Nothing unusual about a 5-year-old girl enjoying a pony ride gift for her birthday.

But for Avonworth eighth grader Emma Smith, that gift has not ended, as she continues to ride, four to five days each week, building her skills as a hunter/jumper, riding and honing her skills at Candy Lane Acres in Sewickley.

Emma's mom, Janae, said that as a child, Emma showed an early interest, had a great passion for all animals and liked to jump the horses. But what started as a pastime has now advanced to some intense competition for students in grades 6-12.

She has jumped as high as 3'6'' on her own horse, Elliot, and she also is involved in a high school program for riders, Interscholastic Equestrian Association (IEA). Riders in grades 6-12 travel to competitions with a coach/trainer, and when they get to the competition, they randomly select a horse by pulling a name from a hat. The name matches up with a horse the rider has never seen or ridden before, but this is the horse that he or she -- boys and girls compete together -- will ride for each of their events.

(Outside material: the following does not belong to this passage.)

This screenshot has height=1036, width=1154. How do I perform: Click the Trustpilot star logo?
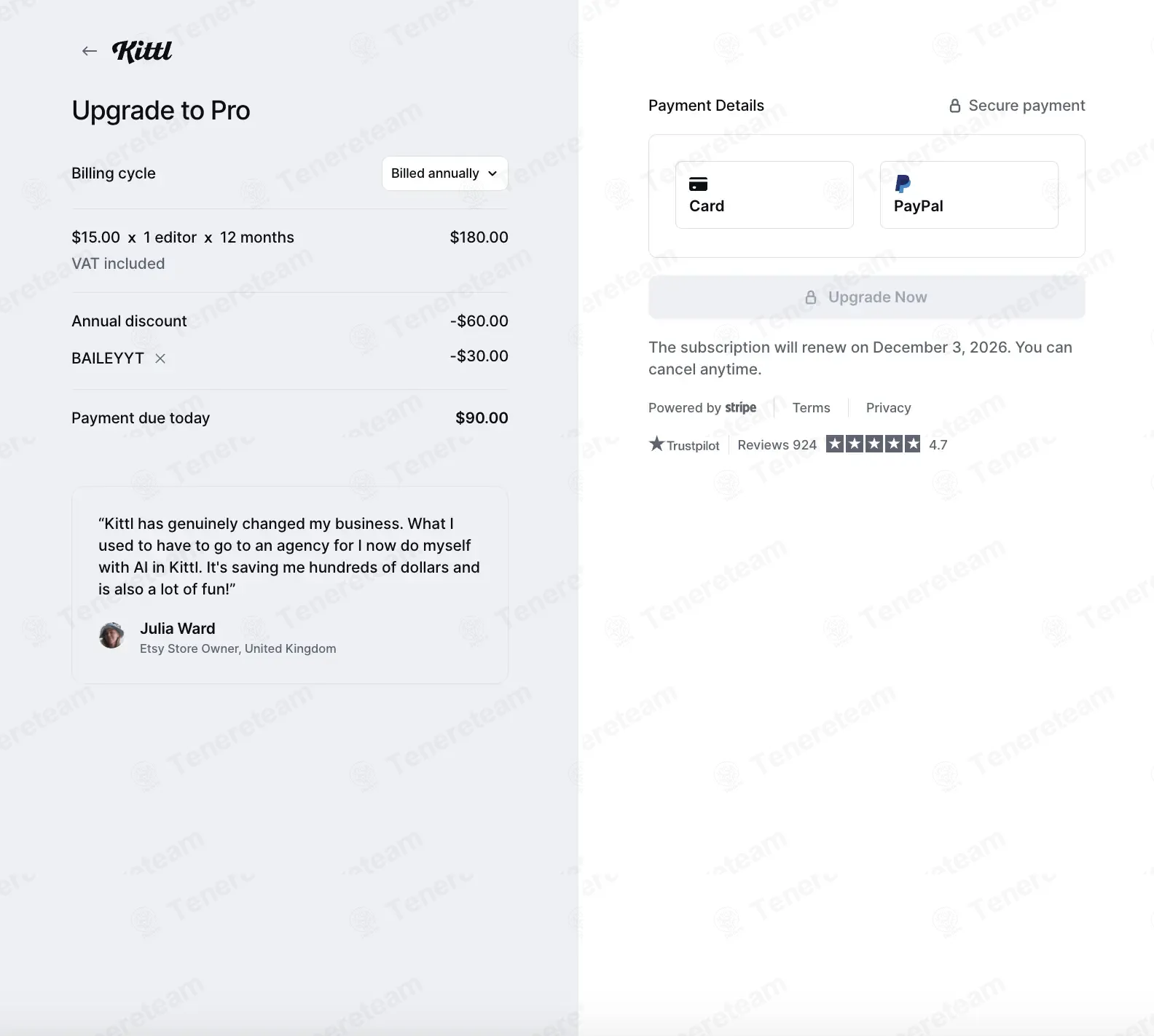pyautogui.click(x=657, y=444)
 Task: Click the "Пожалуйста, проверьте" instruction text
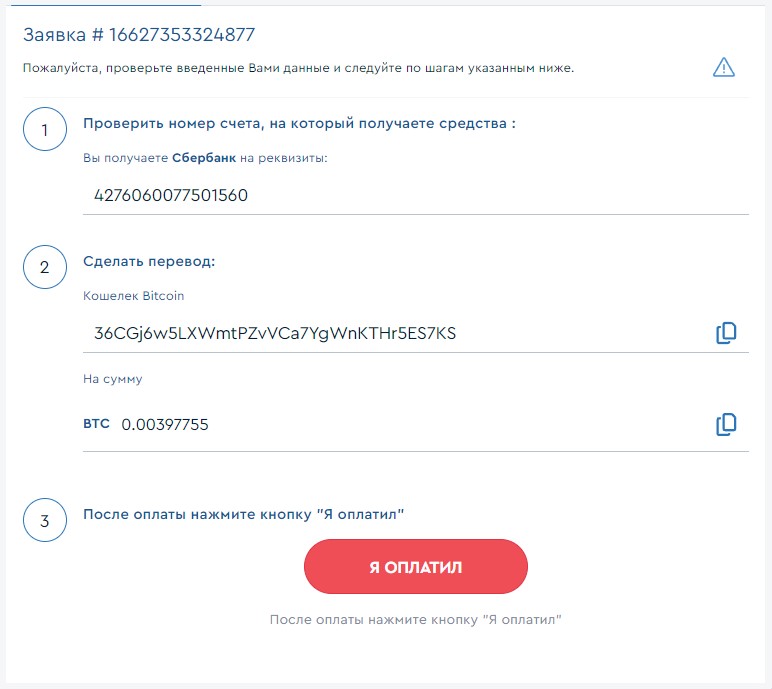coord(298,68)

“You have to be in sync with the horse you ride quickly and adjust to its style and what works to make you a team, since you have never ridden the horse before. It's a lot harder than it looks because you have to be in good shape and be able to adjust to new horses at each show. But it's fun and challenging because you are always riding new horses,” Emma said.

Mom added, “The program showcases the ability of the rider and levels the playing field so that a rider does not need to own the horse to compete. The best riders win, not the best horses.

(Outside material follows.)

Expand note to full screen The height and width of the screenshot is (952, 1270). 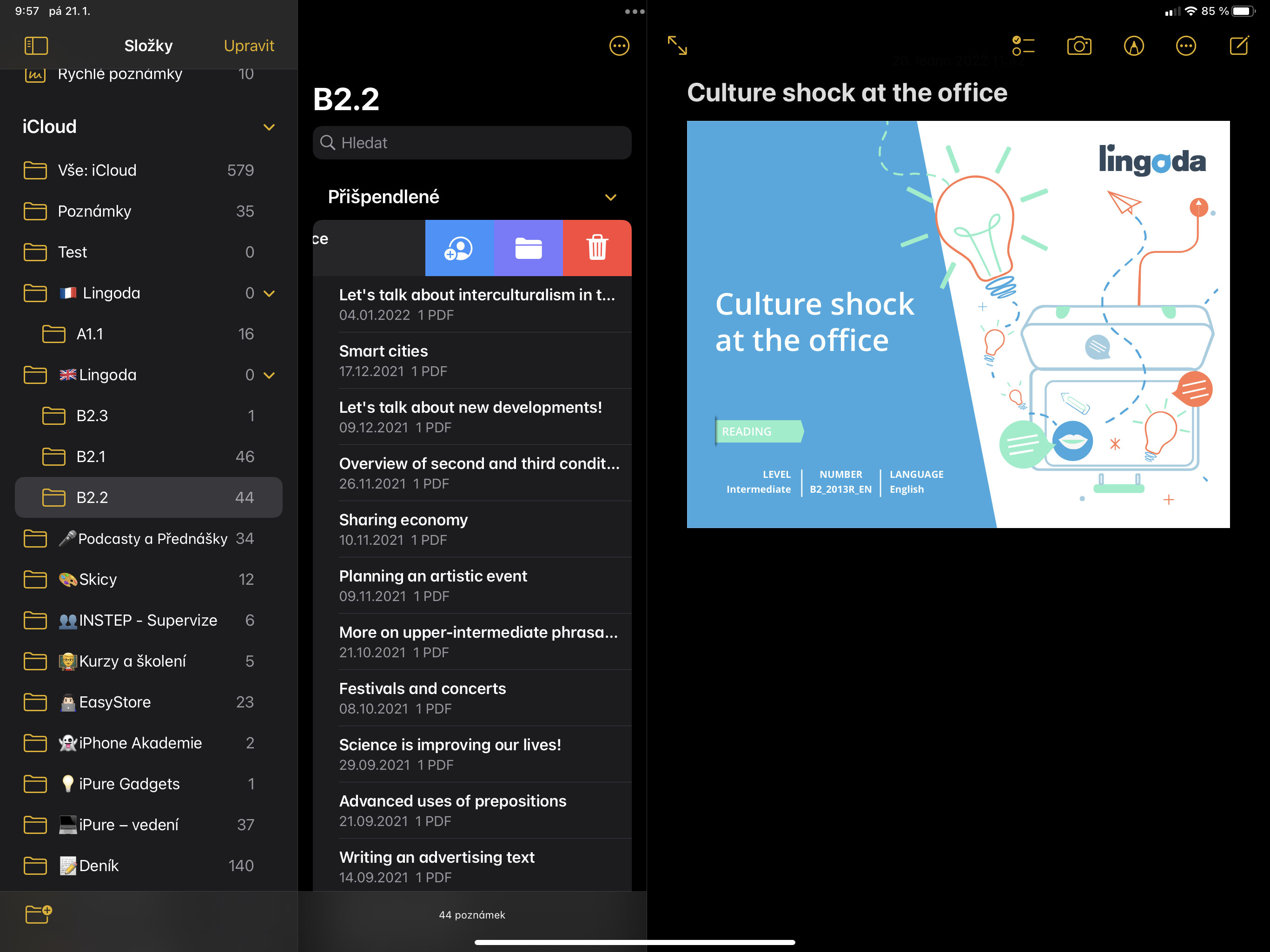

Emma said that good balance, coordination and strength, and a good partnership with the horse, as well as a love of animals, are qualities that good riders must have.

Once they compete, riders earn points over the course of several competitions. Throughout the past few months, Emma followed a pattern of advancing. She was high point rider at regionals held in State College, PA, and after advancing to zone competition, which covered Pennsylvania, New York and New Jersey, she was again high point rider. Four riders from each zone then moved on to nationals, which was held in late April in Lexington, VA, where, out of 24 national finalists, she placed fifth in jumping.

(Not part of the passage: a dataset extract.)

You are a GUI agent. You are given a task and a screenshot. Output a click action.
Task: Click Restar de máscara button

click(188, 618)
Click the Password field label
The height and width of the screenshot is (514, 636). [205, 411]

More than 20,000 kids compete in this program nationally, and when they go to college, many of them participate in Intercollegiate Horse Shows Association.

Riding at the various levels of competition may be a long way from a birthday pony ride, but Emma, the daughter of Mark and Janae Smith of Ben Avon Heights, said that she truly enjoys the sport, despite the many demands that go along with it.

“Riding is fun and challenging and I meet a lot of nice people from different areas. I would like to compete in college and take my horse Elliot with me,” Emma said.